Thoughts on Elliott Smith

I'm spending the week visiting my brother and his girlfriend in LA. So, that's why I haven't posted in so long. Still, this morning I heard that Elliott Smith has committed suicide. The news put me in shock. Most of the next hour was spent not believing it was even possible. I reflected all day, and later listened to the song "Angeles" from Either/Or and it hit me. I listened to the whole song on the verge of tears. Even as I write this I'm listening to "Waltz #2 (XO)" and I want to cry.

Besides the fact that he was an immensely talented songwriter, he meant a lot to me. It's hard to think of any other person who I haven't met who has had such a profound and positive impact on me through his work. When I spent a semester in Budapest last year, I went through some intensely difficult times, and was pretty depressed at times. Anytime I was feeling particularly low, I could listen to Elliott Smith music and soothe my soul. Besides support from friends and family then, Elliott Smith was a large part of what got me through tough times.

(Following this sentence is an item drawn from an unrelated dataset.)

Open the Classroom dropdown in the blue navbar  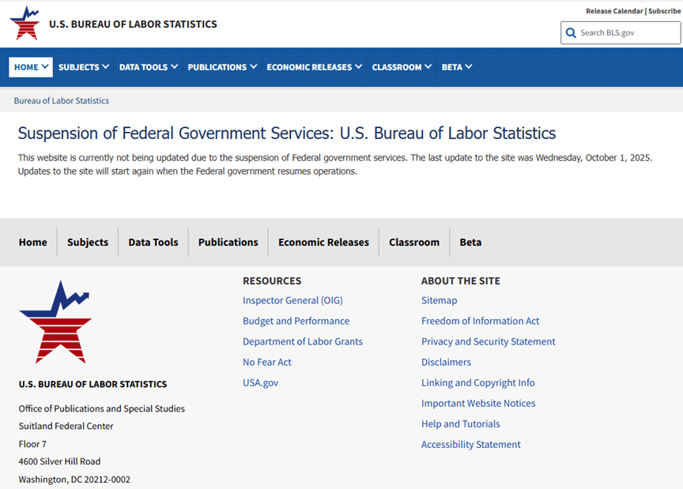[x=402, y=67]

And the benefit of his gift is even now, as his death has left me shocked and saddened, his music can once again get me through it. He'll be missed by me if no other fan, but I'd like to think the world is slightly better for having him and his art before his tragic end.

This was mostly stream of consciousness off the cuff thoughts. Maybe I'll write something more coherent tomorrow or Friday. I knew I needed to get some thoughts out there.